> _PROBLEM TO WORK ON_:
Rewrite the items from the line that contains "You are a computer-use" through the line that contains "point(243,118)", inclusive, changing "footnote superscript" to "reference marker" and leaving everything else as it is. Omit the pictures from your answer.

> _DATASET RECORDS_:
# # # # # # #

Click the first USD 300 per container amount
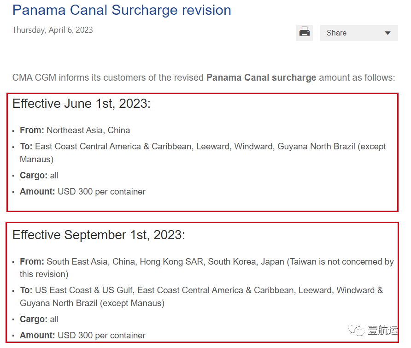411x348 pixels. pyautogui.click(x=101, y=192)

# # # # # # #

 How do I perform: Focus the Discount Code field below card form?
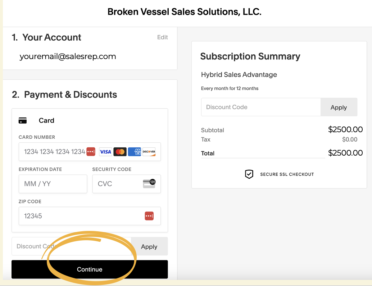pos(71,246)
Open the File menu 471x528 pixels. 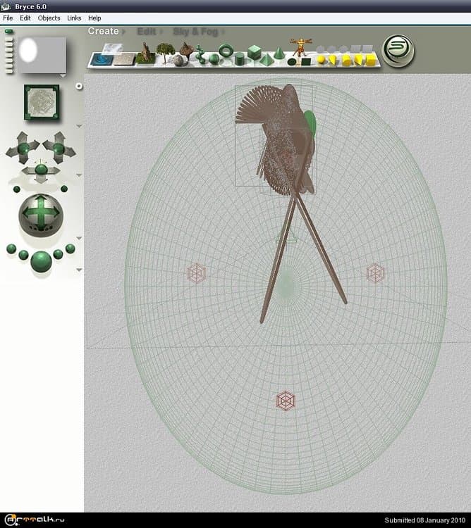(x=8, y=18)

# # # # # # #

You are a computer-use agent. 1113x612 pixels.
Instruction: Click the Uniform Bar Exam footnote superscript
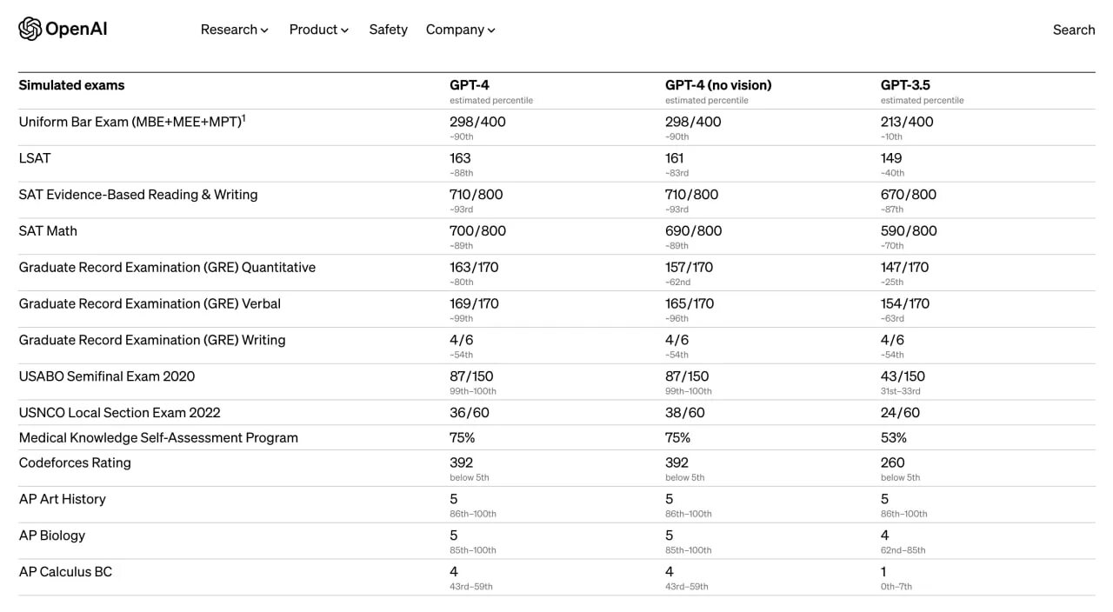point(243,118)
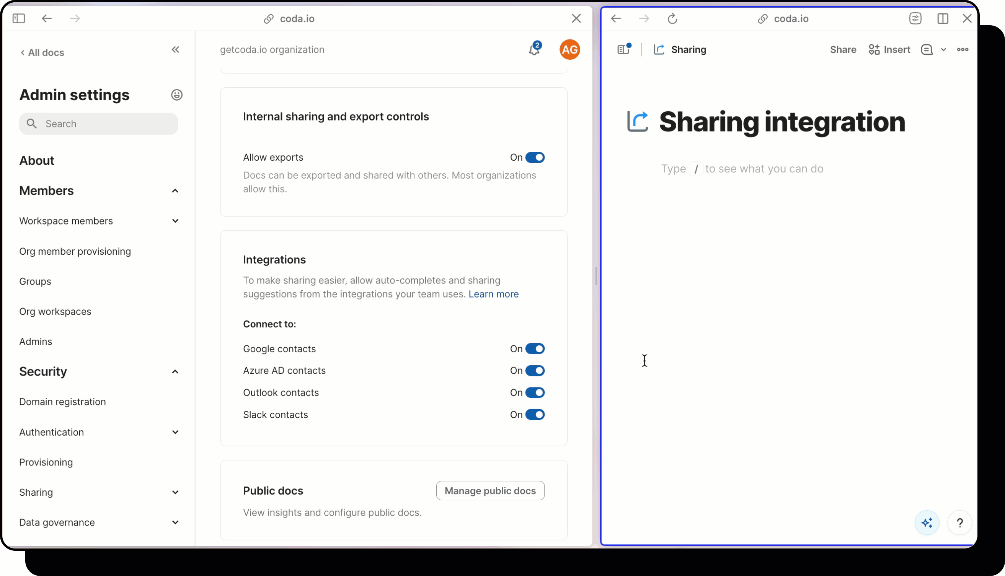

# # # # # # #

> _COMPLETE ANSWER_:
You are a computer-use agent. 1113x612 pixels.
Instruction: Click the Uniform Bar Exam reference marker
point(243,118)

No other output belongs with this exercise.